◆ **What needs to be done**: Could you copy out the lines from the start of the records up to and including the line containing "The image size is (1394, 856).", word for word?
───
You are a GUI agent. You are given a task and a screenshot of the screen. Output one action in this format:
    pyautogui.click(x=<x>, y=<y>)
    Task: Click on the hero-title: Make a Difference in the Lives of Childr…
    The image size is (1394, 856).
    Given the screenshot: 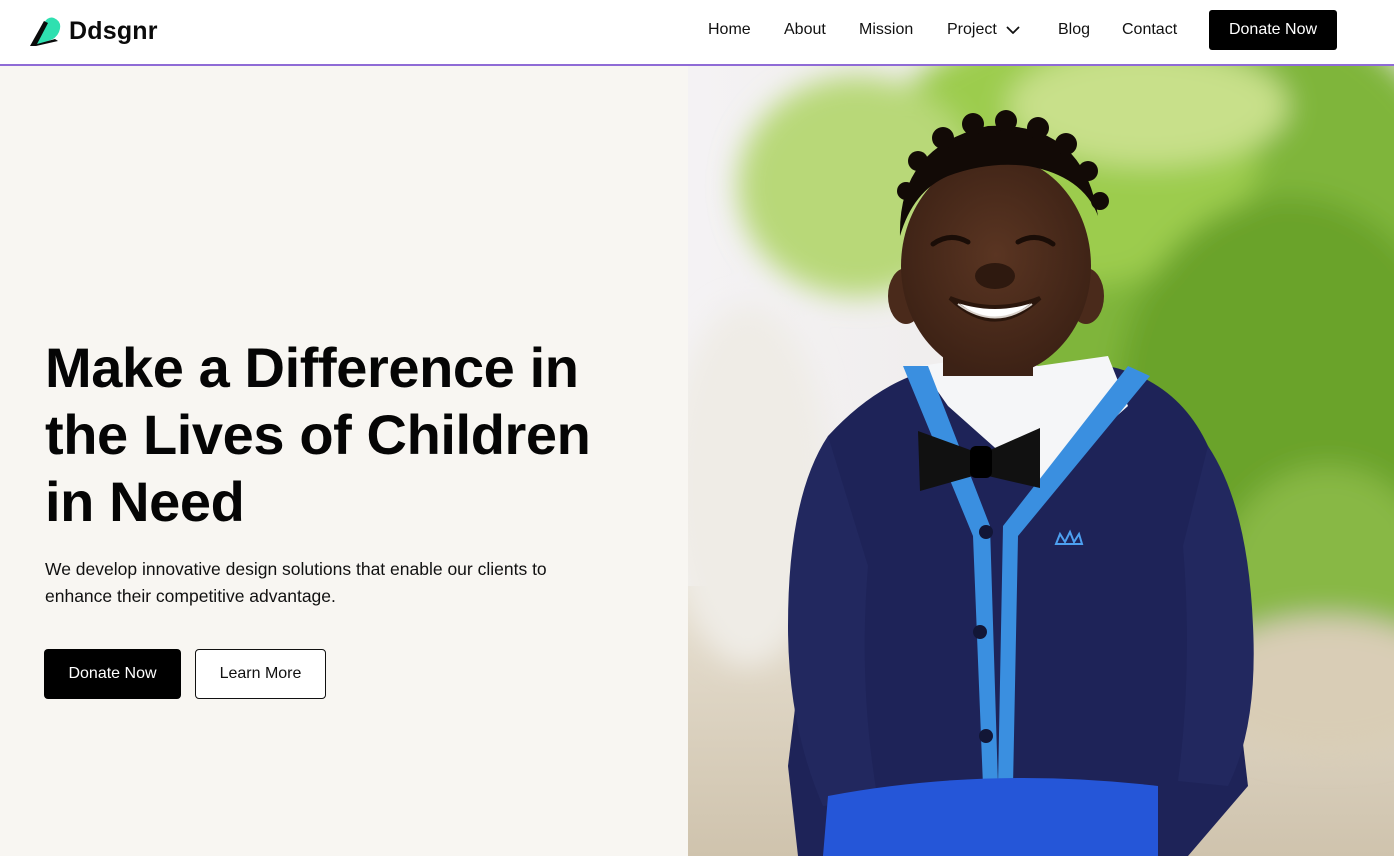 What is the action you would take?
    pyautogui.click(x=318, y=434)
    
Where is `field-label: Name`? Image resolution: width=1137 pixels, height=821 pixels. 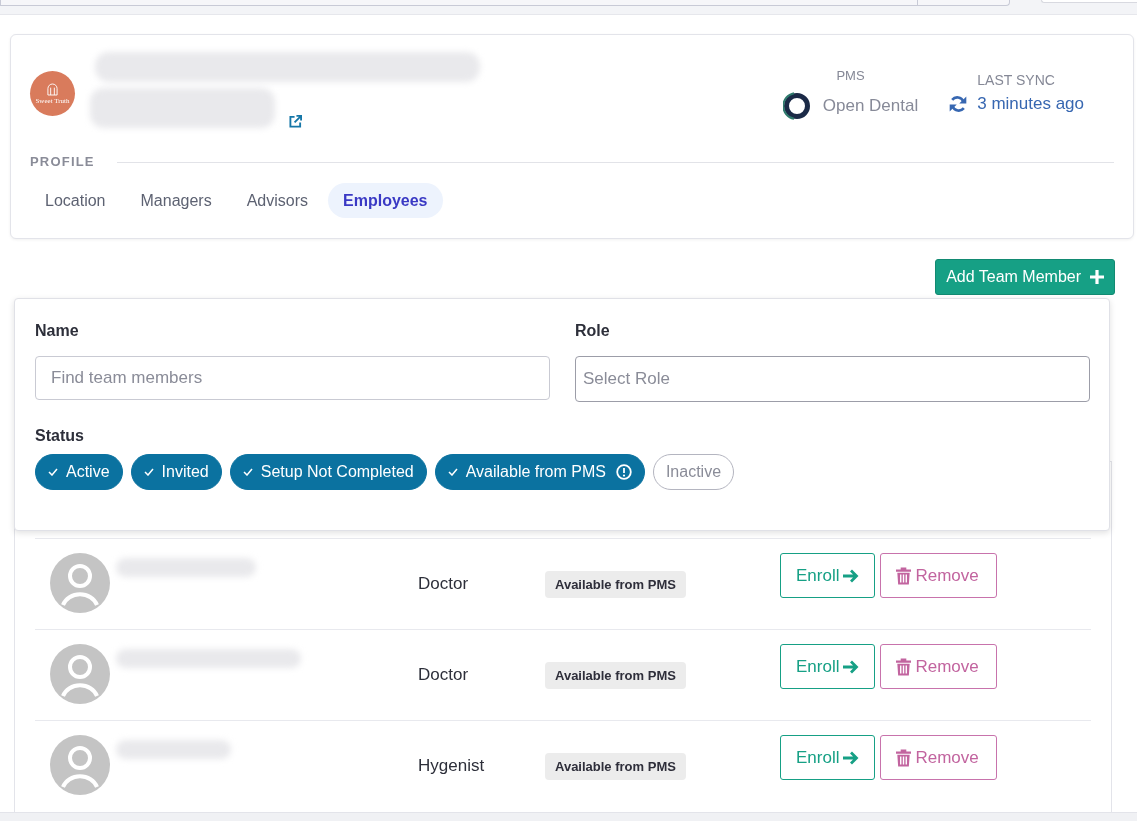 field-label: Name is located at coordinates (57, 331).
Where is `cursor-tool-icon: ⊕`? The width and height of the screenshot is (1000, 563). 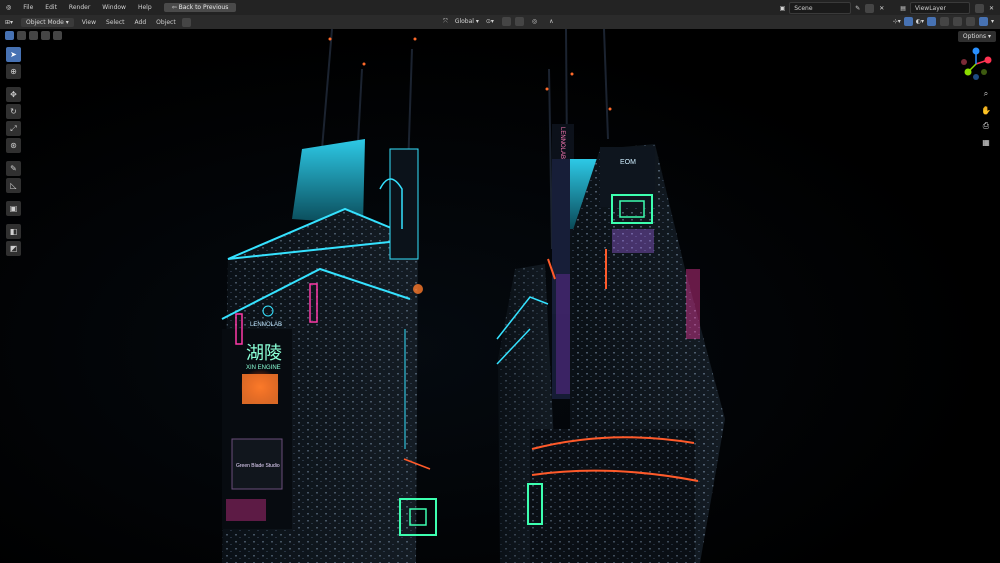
───
◆ **Solution to this problem**:
You are a GUI agent. You are given a task and a screenshot of the screen. Output one action in this format:
    pyautogui.click(x=<x>, y=<y>)
    Task: Click on the hero-title: Make a Difference in the Lives of Childr…
    The image size is (1394, 856).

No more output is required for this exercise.